Grand écran: "A German Life" pour lutter encore et toujours contre l'oubli (13/05/2017)
Morte à 106 ans le 27 janvier dernier à Munich, Brunhilde Pomsel a travaillé de 1942 à la fin de la guerre comme sténographe au service du ministre de la propagande Joseph Goebbels. Ce dernier témoin de la machine du pouvoir nazi vue de l’intérieur livre ses ultimes confidences dans A German Life (Une vie allemande), un documentaire autrichien réalisé par Christian Krönes, Florian Weigensamer, Roland Schrotthofer et Olaf S. Müller
On est impressionné, fasciné, par cette femme filmée en gros plan. Le visage parcheminé, à la peau de crocodile, le regard vif et clair, elle nous place face à l’histoire, nous renvoie à nous-mêmes en nous forçant à nous poser des questions sur ce que nous aurions fait. "Je ne suis pas le genre qui résiste. Je n’osais pas, je fais partie des lâches".

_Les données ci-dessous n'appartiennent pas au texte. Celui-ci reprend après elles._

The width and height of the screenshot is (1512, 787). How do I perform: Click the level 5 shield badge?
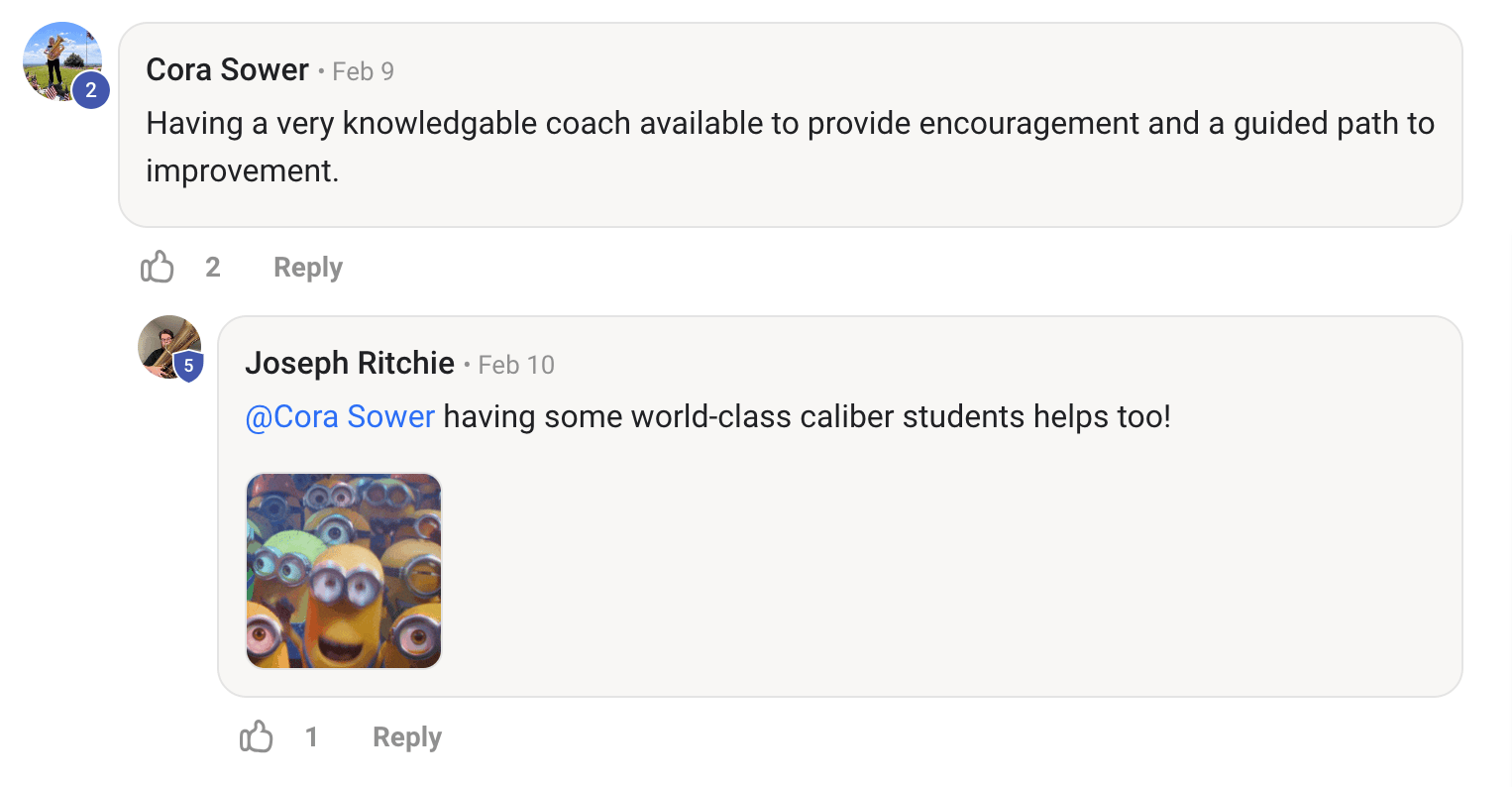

Comme nombre d'Allemands de sa génération, elle affirme n'avoir rien su des crimes nazis, en particulier des camps de concentration et d'extermination au coeur du génocide juif. "Tout le monde pense que nous savions tout. Nous ne savions rien, tout était gardé secret. Nous étions nous-mêmes dans un gigantesque camp de concentration", dit-elle en référence à la répression et à l'omnipotence de la police politique.
Un constat plus qu’un aveu de faiblesse de la part de Brunhilde Pomsel, éduquée à la dure, incarnant la majeure partie de ses compatriotes qui cherchaient simplement à mener leur vie. Pour qui la propagande était un boulot comme un autre. A 31 ans, elle a accepté le poste parce qu’elle était bien payée. "Je ne faisais que taper à la machine dans le bureau de Goebbels", Un homme qu’elle décrit comme "petit, mais qui se tenait bien et qui était gentil avec elle".
Ce film à quatre mains qui vous prend aux tripes est entrecoupé par des ’images d’archives reconstituant le discours de l’époque, mais également par les hésitations, les silences, les moments de réflexion de sa protagoniste, qui garde à son âge avancé une extraordinaire facilité à s’exprimer, à s'analyser. Elle ne cherche pas à se justifier, ni à se cacher, mais rappelle qu’il est facile de juger et de s’imaginer en résistant a posteriori.
On peut évoquer une autojustification tardive. Mais l’essentiel est ailleurs. Lutter encore et toujours contre l’oubli. Et c’est ce que voulait Brunhilde Pomsel. Dans un entretien en juin 2016 à l’AFP, elle assurait "avoir la conscience tranquille et s’être prêtée à ce documentaire pour informer la nouvelle génération de toutes ces choses comme il y a de moins en moins de témoins".
A l’affiche dans les salles de Suisse romande depuis mercredi 10 mai.